With blockbuster season behind us, though, and the chilly months of fall and winter ahead, what else will Hollywood offer to lure movie fans out of their Netflix-connected houses?
The answer? Plenty. With most of the attention-hogging movies out of the way, there’s more room in the second half of 2018 for new stars, original stories and smart concepts to flourish. Tiffany Haddish, of “Girls Trip,” makes her next splash in a comedy with Kevin Hart; Ryan Gosling and his “La La Land” director Damien Chazelle are back with a space-race saga; Viola Davis leads a female cast in the crime thriller “Widows”; and in a case of uncanny timing, the political drama “Front Runner” casts Hugh Jackman as Gary Hart, the 1988 presidential hopeful whose dreams were dashed by news of an extramarital affair.
Here are 27 movies that could make 2018 a box-office bonanza.
'The Predator' (Sept. 14)
The Arnold Schwarzenegger classic from 1987 gets an update, and a “The,” from director Shane Black. With Olivia Munn and Sterling K. Brown.

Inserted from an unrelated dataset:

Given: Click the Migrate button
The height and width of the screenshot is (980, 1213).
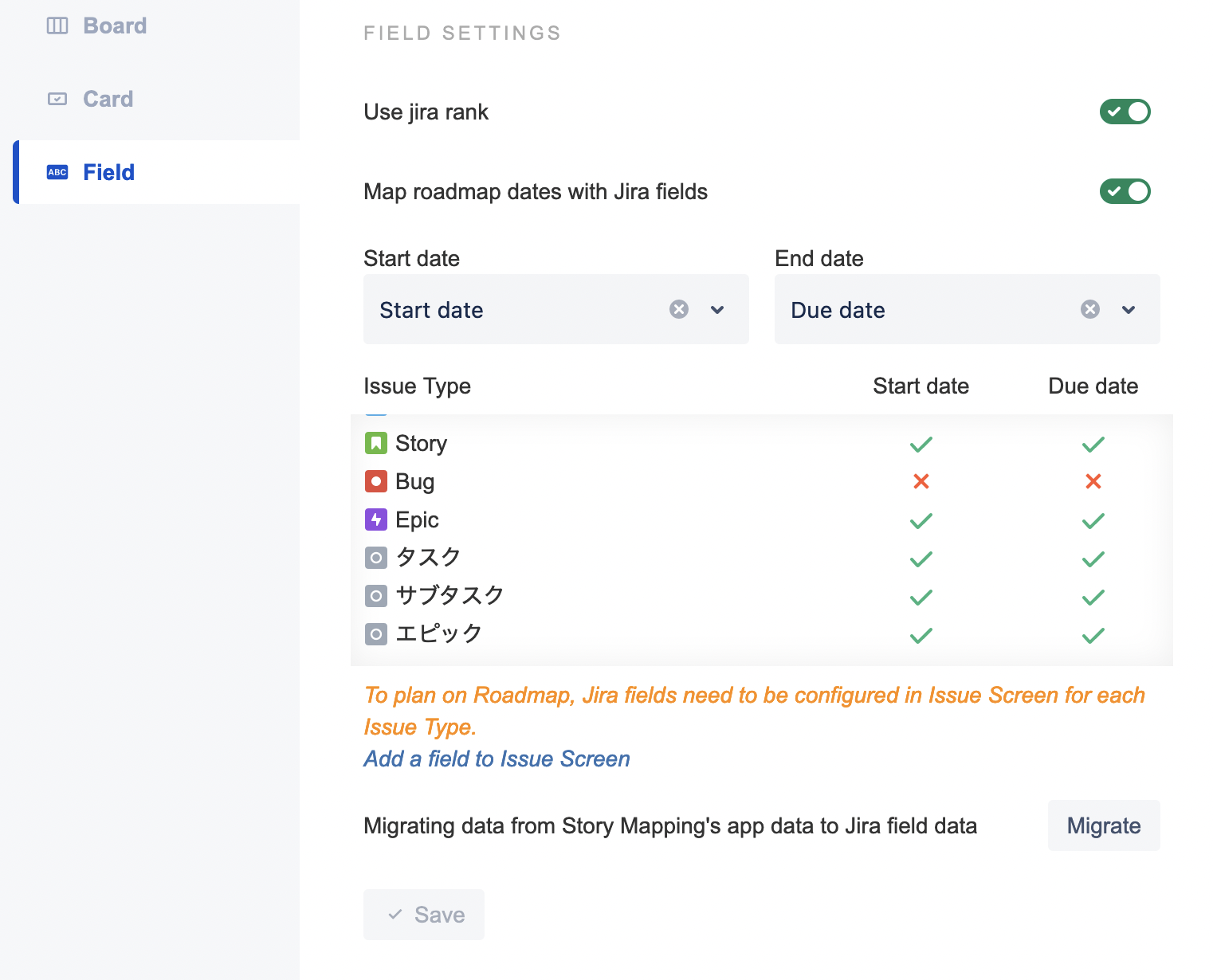Looking at the screenshot, I should tap(1103, 825).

'A Simple Favor' (Sept. 14)
Henry Golding, of “Crazy Rich Asians,” and Anna Kendrick star in a noirish mystery about a woman looking for her missing best friend (Blake Lively). Paul Feig (“Bridesmaids”) directs.
'White Boy Rick' (Sept. 14)
The story of Rick Wershe Jr. (Richie Merritt), a Detroit street kid with criminal connections who, though barely in his teens, reportedly became a valuable FBI informant. With Matthew McConaughey.
'Bel Canto' (Sept. 14)
An opera performance in a South American country turns into a hostage situation. Julianne Moore and Ken Watanabe star in this long-awaited adaptation of Ann Patchett’s novel.
'Night School' (Sept. 28)
Tiffany Haddish, the breakout sensation of “Girls Trip,” stars alongside Kevin Hart in this comedy about high-school dropouts trying to get their GEDs.
'The Old Man & The Gun' (Sept. 28)
Robert Redford, in what is reportedly his goodbye performance, plays Forrest Tucker, a real-life career criminal and prison escape artist. With Casey Affleck, Sissy Spacek and Danny Glover.
'A Star is Born' (Oct. 5)
The fourth version of this show-biz fable finds Lady Gaga stepping into a role played previously by Janet Gaynor, Judy Garland and Barbra Streisand. Gaga plays a talented but struggling singer, Ally, who falls for a famous country star and then begins to eclipse his fame. “A Star Is Born” not only marks Gaga’s first leading film role, it’s also the directorial debut of Bradley Cooper, who plays the hard-drinking Jackson Maine. Featuring live recordings of Gaga’s original songs, this update of an 80-year-old property could become a hit all over again.
'Venom' (Oct. 5)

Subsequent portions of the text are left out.